Interval Questions
how to merge intervals without any intersections?
Analysis :
what is no intersection?
if(prev.end < cur.start (be careful about equal sign)) {
disjoint
} else {
could merge to smallest start and largest end.
}
[1,2], [0,3], [2,5], [6,7] -> [0,5] [6,7]
[0,3] [2,5] ->[0,5] [6,7]
Insert interval
the whole interval will not be in result
- left side of interval.start
- right side of interval.end
[0,2] [3,5] [6,7] + [1,4] -> [0,5] [6,7]
Prerequisite:
sorted by start index.
Way of Thinking I:
prev,next. two by two. one pass
if insert.start < p1.end, insert.end > p2.start
could be merge from [p1,insert,p2]
new_start is min of (p1.start, p2.start, insert.start).
new_end is max of (p1.end, p2.end, insert.end).
prev = cur, cur = next;
Way of Thinking II:
substraction, two pass.
[0,2] [2,5] [6,7] -> merge [0,5] [6,7]
Determine if a target point is covered by a list of intervals(not intersect), sorted by start.
[0,2] [4,6] [7,10] list is sorted by start
is 1 covered ? 3 covered?
Main Idea:
if an interval is at left side of interval, or right side of interval,can't be covered
find interval.start <= target && interval.end >= target
-> must be same interval
public boolean covered (List<Interval> intervals, int target){
// do sanity check here
int left = 0, right = interval.size() - 1;
while (left + 1 < right) {
int mid = left + (right - left) / 2;
Interval inter = intervals.get(mid);
if (inter.start >= target) {
right = mid;
} else {
left = mid;
}
}
Interval li = intervals.get(left), ri = intervals.get(right);
if(ri.start <= target && ri.end >= target) {
return true;
}
return li.start <= target && li.end >= target;
}
Determine if a interval is covered \/ intersected with a list of intervals.
interval list is sorted.
1.1 prerequisite: disjoint intervals
Method 1:
-> considering all cases satisfying requirements:
case 1 : covered -> any.start <= cur.start && cur.end <= any.end
case 2: intersected:
starting point at intervals : any.start <= cur.start <= any.end
ending point at intervals : any.start <= cur.end <= any.end.
Method 2:
How to divide and conquer?
Considering starting point:
cur.start <= target.start, if cur.end >= target.start, we are done.
cur.start > target.start, if cur.start <= target.end, we are done.
else we can't find one.
1.2 intervals may have overlaps
[0,2] [4,12] [8,10] [12,14]
is 11 covered?
Solution 1: merge list to disjoint intervals, do binary search.
Time: O(n + log n)
Solution 2: if can't merge, must query on original interval list.
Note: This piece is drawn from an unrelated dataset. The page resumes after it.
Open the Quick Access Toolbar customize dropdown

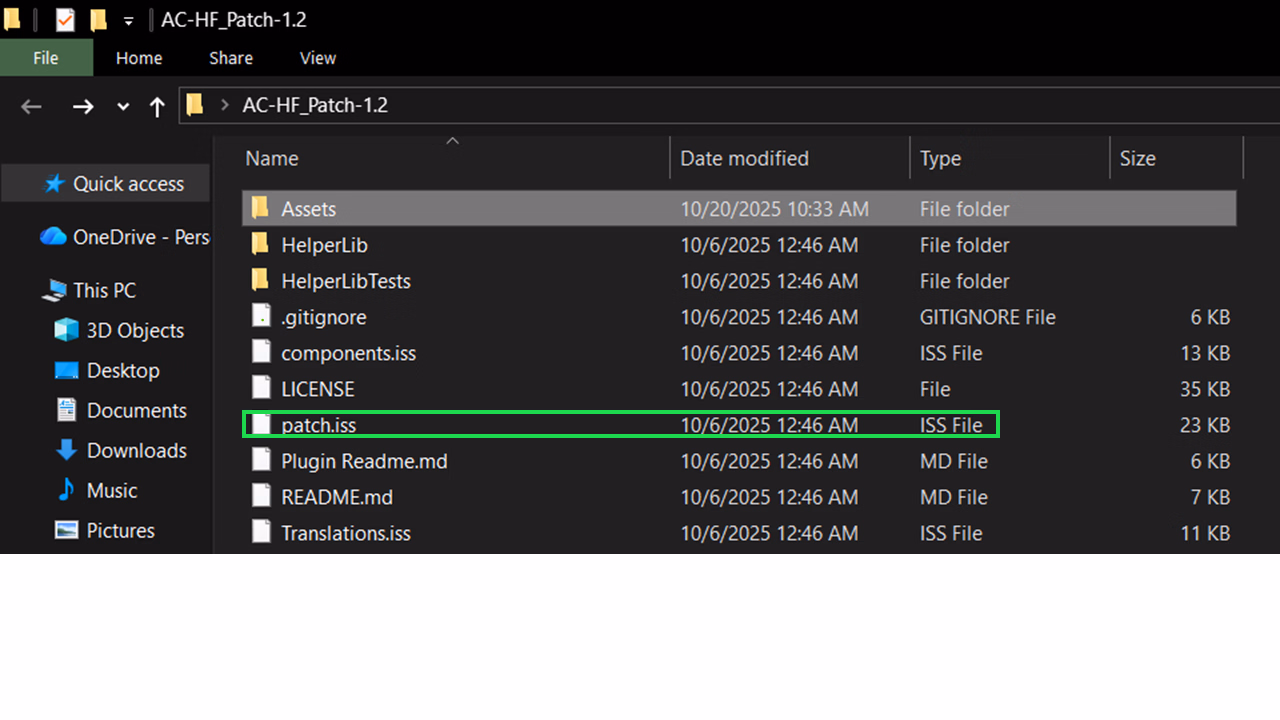click(x=128, y=20)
0 1 2 3 4 5 6 7 8 9 10 11 12 13 14
| | | |
Given login interval and current timestamp, track online users amount.
<start_timestamp, end_timestamp>, track all numbers of users logged in.
[0,5] [2,4] [3,7]
0 2 3 4 5 7
1 2 3 2 1 0
Sweep Line algorithm
int count (List<Interval> ls, Interval query) {
int start = query.start;
int end = query.end;
Collections.sort(ls, new Comparator<Interval>({
@Override
public int compare(Interval i1, Interval i2) {
return Integer.compare(i1.start,i2.start);
}
});
int count = 0;
for(int i = 0; i < ls.size(); i++) {
Interval cur = ls.get(i);
if (cur.start >= start) {
count++;
}
if (cur.end >= end) {
count--;
}
}
return count;
}
Given a list of flight schedules indicating arrival, departure time, calculate most planes in the sky at any given time?
Solution 1: based on time range.
Way of thinking:
1) identify time range <start, end>
2) at each time, count how many planes, record globalMax.
Time Complexity: O(range * #schedule).
range is large, but schedule is sparse.
Solution 2 : mark time interval boolean value.
[1,4] [2,3]
s e s e
1 2 3 4
s s e e
1 2 1 0
if flight is very tight, 很密集,range又很小,这个算法不太好.
Solution 3 : based on each flight
for each flight, find how many flights any.start >= cur.start && any.end >= cur.end.